Мне казалось сперва, что бюрократический кавардак, царивший в
Институте, дело рук Дуббо, но пару лет спустя стало вполне очевидным, что
Теодор - только исполнитель. И самое страшное, что музыку эту никто даже и
не заказывал - шарманка крутилась по инерции.

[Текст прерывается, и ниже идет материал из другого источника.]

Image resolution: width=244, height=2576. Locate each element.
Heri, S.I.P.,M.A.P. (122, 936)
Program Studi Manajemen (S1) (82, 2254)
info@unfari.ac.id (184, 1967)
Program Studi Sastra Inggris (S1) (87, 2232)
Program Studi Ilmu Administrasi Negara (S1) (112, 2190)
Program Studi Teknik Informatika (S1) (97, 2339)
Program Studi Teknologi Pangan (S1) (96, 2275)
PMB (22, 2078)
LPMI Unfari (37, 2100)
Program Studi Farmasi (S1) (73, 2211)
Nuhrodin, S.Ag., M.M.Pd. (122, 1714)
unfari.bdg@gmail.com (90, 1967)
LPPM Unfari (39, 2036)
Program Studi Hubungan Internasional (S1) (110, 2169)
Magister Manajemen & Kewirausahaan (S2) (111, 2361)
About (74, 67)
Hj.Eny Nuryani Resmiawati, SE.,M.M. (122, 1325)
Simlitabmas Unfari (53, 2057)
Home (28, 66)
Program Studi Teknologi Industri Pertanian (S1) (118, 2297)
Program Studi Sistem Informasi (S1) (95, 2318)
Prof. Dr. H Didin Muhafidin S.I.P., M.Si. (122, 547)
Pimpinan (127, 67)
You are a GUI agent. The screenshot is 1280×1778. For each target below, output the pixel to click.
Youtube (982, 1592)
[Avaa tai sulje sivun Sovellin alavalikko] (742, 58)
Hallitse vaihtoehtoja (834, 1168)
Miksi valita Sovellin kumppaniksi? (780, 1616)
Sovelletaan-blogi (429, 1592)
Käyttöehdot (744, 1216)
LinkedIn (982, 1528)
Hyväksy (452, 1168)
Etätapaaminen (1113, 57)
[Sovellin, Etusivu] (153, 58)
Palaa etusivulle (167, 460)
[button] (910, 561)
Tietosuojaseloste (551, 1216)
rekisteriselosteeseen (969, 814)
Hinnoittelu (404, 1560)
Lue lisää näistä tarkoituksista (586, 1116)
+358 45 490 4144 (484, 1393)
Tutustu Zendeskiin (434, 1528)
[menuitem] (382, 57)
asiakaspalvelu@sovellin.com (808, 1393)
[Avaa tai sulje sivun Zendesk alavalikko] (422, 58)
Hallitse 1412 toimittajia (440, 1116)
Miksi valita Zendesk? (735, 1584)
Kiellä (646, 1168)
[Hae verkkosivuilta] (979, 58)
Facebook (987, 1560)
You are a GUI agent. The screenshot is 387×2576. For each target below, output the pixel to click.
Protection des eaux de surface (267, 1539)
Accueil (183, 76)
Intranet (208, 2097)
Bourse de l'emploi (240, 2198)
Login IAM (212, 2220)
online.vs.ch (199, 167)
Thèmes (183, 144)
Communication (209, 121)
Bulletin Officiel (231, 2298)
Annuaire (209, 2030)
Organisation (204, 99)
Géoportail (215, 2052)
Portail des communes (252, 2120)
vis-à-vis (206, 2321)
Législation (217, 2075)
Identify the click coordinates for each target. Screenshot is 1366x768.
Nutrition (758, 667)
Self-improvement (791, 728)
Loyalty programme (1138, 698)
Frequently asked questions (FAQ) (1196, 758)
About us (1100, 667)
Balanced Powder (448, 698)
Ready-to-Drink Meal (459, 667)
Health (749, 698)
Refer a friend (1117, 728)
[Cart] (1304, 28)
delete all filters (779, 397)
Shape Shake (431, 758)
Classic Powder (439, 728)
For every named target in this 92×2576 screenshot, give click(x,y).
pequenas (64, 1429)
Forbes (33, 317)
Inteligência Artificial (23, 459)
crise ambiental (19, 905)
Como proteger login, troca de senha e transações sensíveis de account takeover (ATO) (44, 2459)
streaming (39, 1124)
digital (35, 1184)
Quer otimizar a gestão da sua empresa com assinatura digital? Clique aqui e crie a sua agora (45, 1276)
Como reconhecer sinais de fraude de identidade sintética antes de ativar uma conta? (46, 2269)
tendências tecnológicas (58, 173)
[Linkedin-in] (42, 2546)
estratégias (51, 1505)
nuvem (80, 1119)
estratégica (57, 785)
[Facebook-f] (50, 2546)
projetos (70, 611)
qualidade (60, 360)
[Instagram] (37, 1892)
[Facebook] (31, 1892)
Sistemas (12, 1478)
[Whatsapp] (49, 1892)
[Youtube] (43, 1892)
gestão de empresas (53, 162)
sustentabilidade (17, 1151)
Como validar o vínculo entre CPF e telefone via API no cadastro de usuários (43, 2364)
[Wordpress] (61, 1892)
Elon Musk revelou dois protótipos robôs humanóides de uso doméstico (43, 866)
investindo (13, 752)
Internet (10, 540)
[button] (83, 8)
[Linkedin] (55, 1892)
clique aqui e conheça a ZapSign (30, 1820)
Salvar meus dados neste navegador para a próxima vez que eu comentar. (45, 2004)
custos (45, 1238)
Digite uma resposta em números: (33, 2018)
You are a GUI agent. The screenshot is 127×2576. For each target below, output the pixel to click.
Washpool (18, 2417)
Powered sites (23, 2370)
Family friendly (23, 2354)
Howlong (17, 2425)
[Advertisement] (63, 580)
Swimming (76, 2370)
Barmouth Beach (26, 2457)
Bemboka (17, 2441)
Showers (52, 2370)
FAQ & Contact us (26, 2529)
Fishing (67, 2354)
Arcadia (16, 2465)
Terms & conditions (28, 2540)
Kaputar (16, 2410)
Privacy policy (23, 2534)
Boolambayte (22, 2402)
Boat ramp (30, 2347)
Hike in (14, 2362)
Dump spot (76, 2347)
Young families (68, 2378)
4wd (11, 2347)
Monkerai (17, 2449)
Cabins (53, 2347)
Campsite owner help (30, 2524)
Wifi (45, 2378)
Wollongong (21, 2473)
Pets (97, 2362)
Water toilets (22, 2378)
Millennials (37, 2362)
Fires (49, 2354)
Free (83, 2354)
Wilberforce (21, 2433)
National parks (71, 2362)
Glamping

Я и сейчас убежден, что Дальний Космос человечеству необходим хотя бы
как новая идея, объединяющая всех. В свое время люди из Союза предложили
было такую идею, но даже сами не сумели разобраться, что она из себя
представляет. Общие рассуждения никого не устраивали. Простые решения
тоже. А идея стала знаменем для обеих держав: в одной на нее слепо
молились, в другой - бездумно плевали. По разные стороны никому не нужных
баррикад строили светлое будущее и дядя Марик с Делавэрианы, и дядя Сеня с
Якирии. Я бывал в гостях у обоих и не мог понять, в чем, собственно,
разница между ними. Зато было общее - ужас перед войной. Страх требовал
защищаться, и баррикада росла, росла, росла, хотя никто и не собирался
нападать. Все свыклись с ожиданием Армагеддона и уже не могли представить
себе жизнь без этого ожидания.
Я не коммунист, однако уверен: коммунизм возможен и необходим. Но
лишь тогда, когда человечество станет единым.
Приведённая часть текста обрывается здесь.